• [PROBLEM DESCRIPTION] The answer must be every record below, reproduced exactly.

(Pixel coordinate grounding data)
################
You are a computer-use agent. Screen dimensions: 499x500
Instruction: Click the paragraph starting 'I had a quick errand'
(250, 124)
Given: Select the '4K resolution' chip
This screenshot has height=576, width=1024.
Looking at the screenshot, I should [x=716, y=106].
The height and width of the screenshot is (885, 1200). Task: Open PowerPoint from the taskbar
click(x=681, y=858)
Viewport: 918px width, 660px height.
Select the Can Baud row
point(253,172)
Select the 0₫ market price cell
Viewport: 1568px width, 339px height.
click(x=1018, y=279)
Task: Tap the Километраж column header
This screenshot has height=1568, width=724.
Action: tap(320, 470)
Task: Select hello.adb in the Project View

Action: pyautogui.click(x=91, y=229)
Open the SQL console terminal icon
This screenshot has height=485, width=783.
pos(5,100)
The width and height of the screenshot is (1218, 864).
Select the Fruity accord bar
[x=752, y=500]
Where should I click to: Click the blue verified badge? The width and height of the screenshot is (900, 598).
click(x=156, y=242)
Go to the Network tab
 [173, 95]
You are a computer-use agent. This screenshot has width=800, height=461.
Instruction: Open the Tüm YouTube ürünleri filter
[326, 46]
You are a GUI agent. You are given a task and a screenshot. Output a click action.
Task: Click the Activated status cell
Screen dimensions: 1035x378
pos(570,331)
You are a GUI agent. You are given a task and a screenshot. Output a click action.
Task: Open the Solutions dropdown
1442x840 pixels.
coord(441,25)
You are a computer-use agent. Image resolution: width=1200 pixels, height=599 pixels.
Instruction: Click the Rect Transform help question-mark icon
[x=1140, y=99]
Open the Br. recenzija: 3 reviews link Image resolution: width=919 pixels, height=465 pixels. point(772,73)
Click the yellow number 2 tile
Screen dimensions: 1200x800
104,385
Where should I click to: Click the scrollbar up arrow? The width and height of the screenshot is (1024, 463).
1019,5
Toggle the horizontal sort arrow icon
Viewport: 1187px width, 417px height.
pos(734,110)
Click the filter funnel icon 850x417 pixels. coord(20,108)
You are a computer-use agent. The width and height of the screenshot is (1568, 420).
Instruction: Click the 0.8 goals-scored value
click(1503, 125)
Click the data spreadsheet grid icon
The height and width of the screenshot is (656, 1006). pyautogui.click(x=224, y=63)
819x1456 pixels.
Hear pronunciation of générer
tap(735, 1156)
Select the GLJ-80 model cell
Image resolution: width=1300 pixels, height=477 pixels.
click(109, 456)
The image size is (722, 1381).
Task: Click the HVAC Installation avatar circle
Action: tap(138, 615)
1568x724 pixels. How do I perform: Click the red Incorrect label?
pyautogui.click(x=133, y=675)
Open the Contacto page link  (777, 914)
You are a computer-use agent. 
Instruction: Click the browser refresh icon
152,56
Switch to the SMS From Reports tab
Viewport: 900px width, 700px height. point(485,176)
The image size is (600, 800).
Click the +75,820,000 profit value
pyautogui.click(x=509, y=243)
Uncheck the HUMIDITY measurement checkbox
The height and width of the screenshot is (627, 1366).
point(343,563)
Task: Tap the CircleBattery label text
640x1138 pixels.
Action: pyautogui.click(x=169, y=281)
################
• [WRITTEN SOLUTION]
You are a computer-use agent. Screen dimensions: 499x500
Instruction: Click the paragraph starting 'I had a quick errand'
(250, 124)
Given: Select the '4K resolution' chip
This screenshot has height=576, width=1024.
Looking at the screenshot, I should [x=716, y=106].
The height and width of the screenshot is (885, 1200). Task: Open PowerPoint from the taskbar
click(x=681, y=858)
Viewport: 918px width, 660px height.
Select the Can Baud row
point(253,172)
Select the 0₫ market price cell
Viewport: 1568px width, 339px height.
click(x=1018, y=279)
Task: Tap the Километраж column header
This screenshot has height=1568, width=724.
Action: tap(320, 470)
Task: Select hello.adb in the Project View

Action: pyautogui.click(x=91, y=229)
Open the SQL console terminal icon
This screenshot has height=485, width=783.
pos(5,100)
The width and height of the screenshot is (1218, 864).
Select the Fruity accord bar
[x=752, y=500]
Where should I click to: Click the blue verified badge? The width and height of the screenshot is (900, 598).
click(x=156, y=242)
Go to the Network tab
 [173, 95]
You are a computer-use agent. This screenshot has width=800, height=461.
Instruction: Open the Tüm YouTube ürünleri filter
[326, 46]
You are a GUI agent. You are given a task and a screenshot. Output a click action.
Task: Click the Activated status cell
Screen dimensions: 1035x378
pos(570,331)
You are a GUI agent. You are given a task and a screenshot. Output a click action.
Task: Open the Solutions dropdown
1442x840 pixels.
coord(441,25)
You are a computer-use agent. Image resolution: width=1200 pixels, height=599 pixels.
Instruction: Click the Rect Transform help question-mark icon
[x=1140, y=99]
Open the Br. recenzija: 3 reviews link Image resolution: width=919 pixels, height=465 pixels. point(772,73)
Click the yellow number 2 tile
Screen dimensions: 1200x800
104,385
Where should I click to: Click the scrollbar up arrow? The width and height of the screenshot is (1024, 463).
1019,5
Toggle the horizontal sort arrow icon
Viewport: 1187px width, 417px height.
pos(734,110)
Click the filter funnel icon 850x417 pixels. coord(20,108)
You are a computer-use agent. The width and height of the screenshot is (1568, 420).
Instruction: Click the 0.8 goals-scored value
click(1503, 125)
Click the data spreadsheet grid icon
The height and width of the screenshot is (656, 1006). pyautogui.click(x=224, y=63)
819x1456 pixels.
Hear pronunciation of générer
tap(735, 1156)
Select the GLJ-80 model cell
Image resolution: width=1300 pixels, height=477 pixels.
click(109, 456)
The image size is (722, 1381).
Task: Click the HVAC Installation avatar circle
Action: tap(138, 615)
1568x724 pixels. How do I perform: Click the red Incorrect label?
pyautogui.click(x=133, y=675)
Open the Contacto page link  (777, 914)
You are a computer-use agent. 
Instruction: Click the browser refresh icon
152,56
Switch to the SMS From Reports tab
Viewport: 900px width, 700px height. point(485,176)
The image size is (600, 800).
Click the +75,820,000 profit value
pyautogui.click(x=509, y=243)
Uncheck the HUMIDITY measurement checkbox
The height and width of the screenshot is (627, 1366).
point(343,563)
Task: Tap the CircleBattery label text
640x1138 pixels.
Action: pyautogui.click(x=169, y=281)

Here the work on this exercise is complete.